Activity: In the entries below, find the line with "This screenshot has width=874, height=649." and the line with "Apply center horizontal"; give again those lines and every line between them, exactly.

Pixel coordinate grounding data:
● ● ● ●

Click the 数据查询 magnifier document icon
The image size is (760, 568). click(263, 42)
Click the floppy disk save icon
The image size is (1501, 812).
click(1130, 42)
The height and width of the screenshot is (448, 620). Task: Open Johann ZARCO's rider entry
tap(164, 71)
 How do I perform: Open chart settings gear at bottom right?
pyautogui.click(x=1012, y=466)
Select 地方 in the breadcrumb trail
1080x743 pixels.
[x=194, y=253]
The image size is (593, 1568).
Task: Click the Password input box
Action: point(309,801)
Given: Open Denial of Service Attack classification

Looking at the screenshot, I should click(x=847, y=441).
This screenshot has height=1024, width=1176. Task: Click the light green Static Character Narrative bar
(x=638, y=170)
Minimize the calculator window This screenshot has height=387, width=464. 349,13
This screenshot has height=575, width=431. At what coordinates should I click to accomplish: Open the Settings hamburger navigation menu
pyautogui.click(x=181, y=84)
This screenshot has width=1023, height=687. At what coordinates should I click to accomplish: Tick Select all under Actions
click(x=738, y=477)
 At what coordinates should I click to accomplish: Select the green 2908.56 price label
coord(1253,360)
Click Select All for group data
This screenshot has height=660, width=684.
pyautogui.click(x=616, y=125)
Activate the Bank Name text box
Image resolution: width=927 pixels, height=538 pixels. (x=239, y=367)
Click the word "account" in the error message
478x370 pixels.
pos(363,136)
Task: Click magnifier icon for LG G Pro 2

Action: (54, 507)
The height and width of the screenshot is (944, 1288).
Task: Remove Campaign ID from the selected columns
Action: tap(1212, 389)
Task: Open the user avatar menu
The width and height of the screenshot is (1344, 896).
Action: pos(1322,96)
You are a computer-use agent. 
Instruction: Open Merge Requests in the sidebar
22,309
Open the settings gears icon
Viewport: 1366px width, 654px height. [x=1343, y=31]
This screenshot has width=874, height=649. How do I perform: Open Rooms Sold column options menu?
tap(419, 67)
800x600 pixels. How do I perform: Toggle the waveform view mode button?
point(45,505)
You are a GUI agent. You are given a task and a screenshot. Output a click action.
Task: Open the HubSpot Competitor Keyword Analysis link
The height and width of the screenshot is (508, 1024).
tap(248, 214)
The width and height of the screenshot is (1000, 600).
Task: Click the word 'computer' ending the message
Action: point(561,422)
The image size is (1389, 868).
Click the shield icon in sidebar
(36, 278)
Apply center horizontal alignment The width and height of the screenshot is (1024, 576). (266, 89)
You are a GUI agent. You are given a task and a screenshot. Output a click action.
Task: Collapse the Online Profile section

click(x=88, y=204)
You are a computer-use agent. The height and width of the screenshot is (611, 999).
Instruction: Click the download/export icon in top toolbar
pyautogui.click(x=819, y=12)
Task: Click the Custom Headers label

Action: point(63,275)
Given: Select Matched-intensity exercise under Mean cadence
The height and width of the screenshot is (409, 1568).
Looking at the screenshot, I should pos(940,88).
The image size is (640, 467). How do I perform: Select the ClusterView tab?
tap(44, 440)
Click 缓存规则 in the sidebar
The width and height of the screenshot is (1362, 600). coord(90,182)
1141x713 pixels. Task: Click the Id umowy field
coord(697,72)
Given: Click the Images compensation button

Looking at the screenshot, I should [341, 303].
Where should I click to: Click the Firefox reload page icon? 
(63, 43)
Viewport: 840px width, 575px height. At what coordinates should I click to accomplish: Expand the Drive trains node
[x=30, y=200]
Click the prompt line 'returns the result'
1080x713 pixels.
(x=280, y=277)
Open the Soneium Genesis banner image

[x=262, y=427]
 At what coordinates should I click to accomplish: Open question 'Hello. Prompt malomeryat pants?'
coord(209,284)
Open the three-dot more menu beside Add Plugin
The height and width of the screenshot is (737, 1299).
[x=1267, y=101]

● ● ● ●

Exercise output:
This screenshot has width=874, height=649. How do I perform: Open Rooms Sold column options menu?
tap(419, 67)
800x600 pixels. How do I perform: Toggle the waveform view mode button?
point(45,505)
You are a GUI agent. You are given a task and a screenshot. Output a click action.
Task: Open the HubSpot Competitor Keyword Analysis link
The height and width of the screenshot is (508, 1024).
tap(248, 214)
The width and height of the screenshot is (1000, 600).
Task: Click the word 'computer' ending the message
Action: point(561,422)
The image size is (1389, 868).
Click the shield icon in sidebar
(36, 278)
Apply center horizontal alignment The width and height of the screenshot is (1024, 576). (266, 89)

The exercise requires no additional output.